The last panic attack of June is pretty ho-hum. Almost embarrassingly so. I’m kind of rooting for it, to be honest. “Go out with a BANG,” I say, “not a whimper.” I truly expected better from the last panic attack of June.

If I had to pick a Hogwarts house for my panic attack, I’d toss it into Hufflepuff. It’s not strong enough, nor cruel enough, for Gryffindor or Slytherin. And due to its utter lack of brain fog, Ravenclaw is out. So it gets the leftover house. But when you’re a panic attack that resembles a lukewarm ham and pea soup, you’re lucky to get anything at all. It’s a letdown, really, this last panic attack of June.

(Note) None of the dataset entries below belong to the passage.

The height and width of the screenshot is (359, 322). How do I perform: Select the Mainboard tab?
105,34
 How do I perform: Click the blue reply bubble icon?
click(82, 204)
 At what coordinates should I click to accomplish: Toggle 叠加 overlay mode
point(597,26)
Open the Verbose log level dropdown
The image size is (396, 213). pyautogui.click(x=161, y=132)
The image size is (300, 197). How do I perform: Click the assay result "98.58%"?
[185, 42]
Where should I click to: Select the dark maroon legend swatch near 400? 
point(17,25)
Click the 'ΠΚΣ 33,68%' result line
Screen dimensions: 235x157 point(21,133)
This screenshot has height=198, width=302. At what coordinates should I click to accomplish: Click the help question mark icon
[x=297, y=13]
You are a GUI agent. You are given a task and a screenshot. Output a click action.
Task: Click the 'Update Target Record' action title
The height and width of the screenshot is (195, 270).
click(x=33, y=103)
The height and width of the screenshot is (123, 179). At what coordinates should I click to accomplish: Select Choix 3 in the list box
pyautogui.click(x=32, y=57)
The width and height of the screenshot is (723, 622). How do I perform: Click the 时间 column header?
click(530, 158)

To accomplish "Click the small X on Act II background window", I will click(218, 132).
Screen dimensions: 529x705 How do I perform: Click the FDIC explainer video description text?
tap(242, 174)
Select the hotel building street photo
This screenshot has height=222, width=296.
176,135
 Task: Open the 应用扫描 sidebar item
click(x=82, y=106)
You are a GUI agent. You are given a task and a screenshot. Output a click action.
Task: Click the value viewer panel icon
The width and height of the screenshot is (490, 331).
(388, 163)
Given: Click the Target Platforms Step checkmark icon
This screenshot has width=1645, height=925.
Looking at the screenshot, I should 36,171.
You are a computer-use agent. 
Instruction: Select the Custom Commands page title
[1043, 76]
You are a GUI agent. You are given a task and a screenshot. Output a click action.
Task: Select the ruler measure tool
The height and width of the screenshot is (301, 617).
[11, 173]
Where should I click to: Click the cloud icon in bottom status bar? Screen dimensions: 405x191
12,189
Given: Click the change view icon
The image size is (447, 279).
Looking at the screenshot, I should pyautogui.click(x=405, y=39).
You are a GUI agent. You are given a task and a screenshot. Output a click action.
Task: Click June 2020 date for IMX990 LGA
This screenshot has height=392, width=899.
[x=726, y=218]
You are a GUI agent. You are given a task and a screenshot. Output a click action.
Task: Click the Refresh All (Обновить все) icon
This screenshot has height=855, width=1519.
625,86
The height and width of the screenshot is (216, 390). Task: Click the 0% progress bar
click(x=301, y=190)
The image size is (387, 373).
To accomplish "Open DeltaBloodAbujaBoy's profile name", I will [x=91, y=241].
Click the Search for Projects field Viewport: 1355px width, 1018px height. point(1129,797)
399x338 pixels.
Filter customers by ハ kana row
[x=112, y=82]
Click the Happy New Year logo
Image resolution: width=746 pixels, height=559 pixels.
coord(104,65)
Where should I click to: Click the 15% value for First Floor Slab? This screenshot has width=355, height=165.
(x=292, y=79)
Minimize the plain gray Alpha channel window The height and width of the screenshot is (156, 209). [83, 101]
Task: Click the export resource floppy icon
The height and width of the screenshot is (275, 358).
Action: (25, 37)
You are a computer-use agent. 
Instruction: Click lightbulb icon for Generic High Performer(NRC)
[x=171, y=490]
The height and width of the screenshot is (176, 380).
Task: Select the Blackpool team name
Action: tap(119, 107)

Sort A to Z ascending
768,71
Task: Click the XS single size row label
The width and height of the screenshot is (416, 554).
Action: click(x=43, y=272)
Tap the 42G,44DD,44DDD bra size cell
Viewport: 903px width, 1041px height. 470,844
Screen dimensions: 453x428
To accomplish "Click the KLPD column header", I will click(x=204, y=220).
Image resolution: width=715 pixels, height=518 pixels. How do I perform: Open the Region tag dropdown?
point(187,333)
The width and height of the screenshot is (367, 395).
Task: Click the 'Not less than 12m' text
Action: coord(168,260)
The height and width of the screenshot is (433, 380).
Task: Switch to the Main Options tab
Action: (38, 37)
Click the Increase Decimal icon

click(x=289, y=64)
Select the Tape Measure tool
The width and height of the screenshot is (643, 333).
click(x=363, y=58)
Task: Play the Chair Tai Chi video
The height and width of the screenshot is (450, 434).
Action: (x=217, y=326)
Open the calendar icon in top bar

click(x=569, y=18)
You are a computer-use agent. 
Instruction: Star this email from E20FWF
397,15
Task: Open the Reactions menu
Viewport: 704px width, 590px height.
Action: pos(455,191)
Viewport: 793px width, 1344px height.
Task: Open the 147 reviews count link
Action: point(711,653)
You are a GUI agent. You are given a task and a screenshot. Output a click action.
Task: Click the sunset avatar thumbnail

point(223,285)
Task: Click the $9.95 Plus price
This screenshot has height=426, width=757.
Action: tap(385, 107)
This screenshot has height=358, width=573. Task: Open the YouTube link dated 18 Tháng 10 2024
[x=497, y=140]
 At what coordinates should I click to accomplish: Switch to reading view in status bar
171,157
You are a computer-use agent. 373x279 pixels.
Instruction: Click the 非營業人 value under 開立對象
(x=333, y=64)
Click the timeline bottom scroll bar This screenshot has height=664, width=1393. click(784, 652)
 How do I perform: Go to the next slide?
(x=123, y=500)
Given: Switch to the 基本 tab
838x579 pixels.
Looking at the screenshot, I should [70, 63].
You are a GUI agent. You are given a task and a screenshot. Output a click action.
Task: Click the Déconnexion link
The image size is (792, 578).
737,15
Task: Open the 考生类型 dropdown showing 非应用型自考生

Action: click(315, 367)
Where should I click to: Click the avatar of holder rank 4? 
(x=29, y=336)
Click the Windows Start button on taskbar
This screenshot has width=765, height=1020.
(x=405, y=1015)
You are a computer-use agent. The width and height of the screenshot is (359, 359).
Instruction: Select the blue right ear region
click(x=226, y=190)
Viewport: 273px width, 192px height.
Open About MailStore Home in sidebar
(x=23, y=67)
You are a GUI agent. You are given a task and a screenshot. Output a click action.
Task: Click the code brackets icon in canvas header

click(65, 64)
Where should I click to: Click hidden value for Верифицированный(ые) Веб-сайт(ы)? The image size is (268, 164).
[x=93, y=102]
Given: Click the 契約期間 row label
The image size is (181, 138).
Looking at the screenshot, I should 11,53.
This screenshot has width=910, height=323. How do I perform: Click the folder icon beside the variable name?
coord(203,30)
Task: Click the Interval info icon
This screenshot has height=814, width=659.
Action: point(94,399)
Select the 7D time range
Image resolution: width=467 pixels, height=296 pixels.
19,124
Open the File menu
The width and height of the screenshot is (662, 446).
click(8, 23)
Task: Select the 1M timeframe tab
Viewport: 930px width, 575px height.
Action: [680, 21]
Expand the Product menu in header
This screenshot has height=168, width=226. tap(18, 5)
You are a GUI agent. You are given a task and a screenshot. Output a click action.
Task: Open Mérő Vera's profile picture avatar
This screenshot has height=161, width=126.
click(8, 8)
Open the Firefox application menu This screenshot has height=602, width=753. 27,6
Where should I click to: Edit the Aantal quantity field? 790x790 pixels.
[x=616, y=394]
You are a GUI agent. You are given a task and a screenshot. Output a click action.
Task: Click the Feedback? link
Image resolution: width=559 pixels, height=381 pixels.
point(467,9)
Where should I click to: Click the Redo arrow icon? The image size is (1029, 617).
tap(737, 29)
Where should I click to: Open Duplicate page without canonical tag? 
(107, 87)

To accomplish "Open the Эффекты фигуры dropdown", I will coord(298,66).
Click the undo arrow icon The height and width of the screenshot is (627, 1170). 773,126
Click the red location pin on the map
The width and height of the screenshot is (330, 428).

If this panic attack were a dinner guest, he’d (yes, it’s a he) spend the whole evening picking his teeth with his not-so-clean fingernails and then flicking his treasure into the thick fibers of the shag carpeted floor when he thinks no one is looking—but, of course, everyone is looking.

If the panic attack were a lover, he’d be the type that struggles to unclasp your bra. He’d leave his socks on while you’re having sex. He’d still refer to sex as “doing it.” He’d be 43 and aspire to work as a CPA. Right now, he doesn’t work because reasons. You don’t want to hold his hand in public—or in private. It’s all very disappointing for the last panic attack of June.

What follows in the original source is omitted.